EXERCISE:
Every line in the listing should be set down again verbatim.

++++

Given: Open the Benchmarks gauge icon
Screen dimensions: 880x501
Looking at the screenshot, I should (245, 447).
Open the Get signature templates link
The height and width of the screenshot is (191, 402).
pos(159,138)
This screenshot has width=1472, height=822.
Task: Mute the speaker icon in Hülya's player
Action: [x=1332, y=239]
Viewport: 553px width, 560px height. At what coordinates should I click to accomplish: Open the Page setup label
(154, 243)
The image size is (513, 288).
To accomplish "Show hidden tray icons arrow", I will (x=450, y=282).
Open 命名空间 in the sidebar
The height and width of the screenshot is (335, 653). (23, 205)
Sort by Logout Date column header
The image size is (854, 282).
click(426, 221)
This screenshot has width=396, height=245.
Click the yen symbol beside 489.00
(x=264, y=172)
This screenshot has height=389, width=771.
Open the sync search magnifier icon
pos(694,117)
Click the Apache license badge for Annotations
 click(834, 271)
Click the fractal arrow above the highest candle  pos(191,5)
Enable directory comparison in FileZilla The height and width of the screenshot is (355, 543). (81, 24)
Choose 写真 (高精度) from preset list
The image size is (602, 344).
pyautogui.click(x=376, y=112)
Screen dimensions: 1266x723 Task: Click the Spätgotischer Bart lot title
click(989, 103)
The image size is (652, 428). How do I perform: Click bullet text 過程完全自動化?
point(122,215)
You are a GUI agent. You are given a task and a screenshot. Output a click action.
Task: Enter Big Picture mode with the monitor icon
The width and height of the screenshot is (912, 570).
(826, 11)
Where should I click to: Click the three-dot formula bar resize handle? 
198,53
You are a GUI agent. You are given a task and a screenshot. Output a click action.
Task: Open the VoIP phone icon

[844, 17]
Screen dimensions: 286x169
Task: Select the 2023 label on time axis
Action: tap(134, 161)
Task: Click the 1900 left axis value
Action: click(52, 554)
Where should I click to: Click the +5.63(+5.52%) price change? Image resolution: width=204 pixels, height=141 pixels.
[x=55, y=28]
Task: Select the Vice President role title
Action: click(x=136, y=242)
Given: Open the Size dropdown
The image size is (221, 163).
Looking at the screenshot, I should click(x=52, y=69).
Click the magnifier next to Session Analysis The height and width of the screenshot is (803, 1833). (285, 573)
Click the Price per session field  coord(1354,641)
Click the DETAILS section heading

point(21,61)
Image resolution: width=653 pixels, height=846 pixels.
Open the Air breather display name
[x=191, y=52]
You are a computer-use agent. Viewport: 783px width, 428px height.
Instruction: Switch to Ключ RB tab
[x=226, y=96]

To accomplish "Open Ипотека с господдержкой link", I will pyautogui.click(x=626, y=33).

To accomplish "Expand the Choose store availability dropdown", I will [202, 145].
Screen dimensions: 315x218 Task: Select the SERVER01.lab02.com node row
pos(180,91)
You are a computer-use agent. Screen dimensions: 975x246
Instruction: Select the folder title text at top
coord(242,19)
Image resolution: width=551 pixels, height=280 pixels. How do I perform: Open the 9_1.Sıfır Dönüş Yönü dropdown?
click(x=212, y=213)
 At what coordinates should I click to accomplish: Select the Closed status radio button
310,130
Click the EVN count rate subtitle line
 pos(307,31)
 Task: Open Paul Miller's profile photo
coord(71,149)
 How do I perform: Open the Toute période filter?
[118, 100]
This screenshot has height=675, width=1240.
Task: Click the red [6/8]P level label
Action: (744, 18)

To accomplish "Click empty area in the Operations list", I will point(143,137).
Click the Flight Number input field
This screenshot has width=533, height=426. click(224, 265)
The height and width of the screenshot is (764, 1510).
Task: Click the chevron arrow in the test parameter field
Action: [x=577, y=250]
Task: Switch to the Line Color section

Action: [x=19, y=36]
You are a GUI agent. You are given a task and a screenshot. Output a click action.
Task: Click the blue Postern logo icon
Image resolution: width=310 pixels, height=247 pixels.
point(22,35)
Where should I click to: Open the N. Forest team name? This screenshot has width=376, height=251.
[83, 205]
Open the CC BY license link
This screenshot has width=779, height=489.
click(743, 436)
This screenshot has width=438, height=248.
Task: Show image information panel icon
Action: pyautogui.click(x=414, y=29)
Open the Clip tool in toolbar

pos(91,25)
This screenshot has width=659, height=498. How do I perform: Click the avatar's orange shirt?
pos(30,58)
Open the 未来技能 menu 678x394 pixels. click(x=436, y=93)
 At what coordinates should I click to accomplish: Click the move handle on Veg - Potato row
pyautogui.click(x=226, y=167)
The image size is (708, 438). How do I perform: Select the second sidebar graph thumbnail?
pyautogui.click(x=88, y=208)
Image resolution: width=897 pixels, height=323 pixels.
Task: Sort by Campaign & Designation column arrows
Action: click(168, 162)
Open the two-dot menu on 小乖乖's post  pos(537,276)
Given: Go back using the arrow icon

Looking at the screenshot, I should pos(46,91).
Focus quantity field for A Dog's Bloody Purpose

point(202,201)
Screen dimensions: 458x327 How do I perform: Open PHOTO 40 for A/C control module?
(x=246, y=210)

++++

ANSWER TO THIS PROBLEM:
Given: Open the Benchmarks gauge icon
Screen dimensions: 880x501
Looking at the screenshot, I should (245, 447).
Open the Get signature templates link
The height and width of the screenshot is (191, 402).
pos(159,138)
This screenshot has width=1472, height=822.
Task: Mute the speaker icon in Hülya's player
Action: [x=1332, y=239]
Viewport: 553px width, 560px height. At what coordinates should I click to accomplish: Open the Page setup label
(154, 243)
The image size is (513, 288).
To accomplish "Show hidden tray icons arrow", I will (x=450, y=282).
Open 命名空间 in the sidebar
The height and width of the screenshot is (335, 653). (23, 205)
Sort by Logout Date column header
The image size is (854, 282).
click(426, 221)
This screenshot has width=396, height=245.
Click the yen symbol beside 489.00
(x=264, y=172)
This screenshot has height=389, width=771.
Open the sync search magnifier icon
pos(694,117)
Click the Apache license badge for Annotations
 click(834, 271)
Click the fractal arrow above the highest candle  pos(191,5)
Enable directory comparison in FileZilla The height and width of the screenshot is (355, 543). (81, 24)
Choose 写真 (高精度) from preset list
The image size is (602, 344).
pyautogui.click(x=376, y=112)
Screen dimensions: 1266x723 Task: Click the Spätgotischer Bart lot title
click(989, 103)
The image size is (652, 428). How do I perform: Click bullet text 過程完全自動化?
point(122,215)
You are a GUI agent. You are given a task and a screenshot. Output a click action.
Task: Enter Big Picture mode with the monitor icon
The width and height of the screenshot is (912, 570).
(826, 11)
Where should I click to: Click the three-dot formula bar resize handle? 
198,53
You are a GUI agent. You are given a task and a screenshot. Output a click action.
Task: Open the VoIP phone icon

[844, 17]
Screen dimensions: 286x169
Task: Select the 2023 label on time axis
Action: tap(134, 161)
Task: Click the 1900 left axis value
Action: click(52, 554)
Where should I click to: Click the +5.63(+5.52%) price change? Image resolution: width=204 pixels, height=141 pixels.
[x=55, y=28]
Task: Select the Vice President role title
Action: click(x=136, y=242)
Given: Open the Size dropdown
The image size is (221, 163).
Looking at the screenshot, I should click(x=52, y=69).
Click the magnifier next to Session Analysis The height and width of the screenshot is (803, 1833). (285, 573)
Click the Price per session field  coord(1354,641)
Click the DETAILS section heading

point(21,61)
Image resolution: width=653 pixels, height=846 pixels.
Open the Air breather display name
[x=191, y=52]
You are a computer-use agent. Viewport: 783px width, 428px height.
Instruction: Switch to Ключ RB tab
[x=226, y=96]

To accomplish "Open Ипотека с господдержкой link", I will pyautogui.click(x=626, y=33).

To accomplish "Expand the Choose store availability dropdown", I will [202, 145].
Screen dimensions: 315x218 Task: Select the SERVER01.lab02.com node row
pos(180,91)
You are a computer-use agent. Screen dimensions: 975x246
Instruction: Select the folder title text at top
coord(242,19)
Image resolution: width=551 pixels, height=280 pixels. How do I perform: Open the 9_1.Sıfır Dönüş Yönü dropdown?
click(x=212, y=213)
 At what coordinates should I click to accomplish: Select the Closed status radio button
310,130
Click the EVN count rate subtitle line
 pos(307,31)
 Task: Open Paul Miller's profile photo
coord(71,149)
 How do I perform: Open the Toute période filter?
[118, 100]
This screenshot has height=675, width=1240.
Task: Click the red [6/8]P level label
Action: (744, 18)

To accomplish "Click empty area in the Operations list", I will point(143,137).
Click the Flight Number input field
This screenshot has width=533, height=426. click(224, 265)
The height and width of the screenshot is (764, 1510).
Task: Click the chevron arrow in the test parameter field
Action: [x=577, y=250]
Task: Switch to the Line Color section

Action: [x=19, y=36]
You are a GUI agent. You are given a task and a screenshot. Output a click action.
Task: Click the blue Postern logo icon
Image resolution: width=310 pixels, height=247 pixels.
point(22,35)
Where should I click to: Open the N. Forest team name? This screenshot has width=376, height=251.
[83, 205]
Open the CC BY license link
This screenshot has width=779, height=489.
click(743, 436)
This screenshot has width=438, height=248.
Task: Show image information panel icon
Action: pyautogui.click(x=414, y=29)
Open the Clip tool in toolbar

pos(91,25)
This screenshot has width=659, height=498. How do I perform: Click the avatar's orange shirt?
pos(30,58)
Open the 未来技能 menu 678x394 pixels. click(x=436, y=93)
 At what coordinates should I click to accomplish: Click the move handle on Veg - Potato row
pyautogui.click(x=226, y=167)
The image size is (708, 438). How do I perform: Select the second sidebar graph thumbnail?
pyautogui.click(x=88, y=208)
Image resolution: width=897 pixels, height=323 pixels.
Task: Sort by Campaign & Designation column arrows
Action: click(168, 162)
Open the two-dot menu on 小乖乖's post  pos(537,276)
Given: Go back using the arrow icon

Looking at the screenshot, I should pos(46,91).
Focus quantity field for A Dog's Bloody Purpose

point(202,201)
Screen dimensions: 458x327 How do I perform: Open PHOTO 40 for A/C control module?
(x=246, y=210)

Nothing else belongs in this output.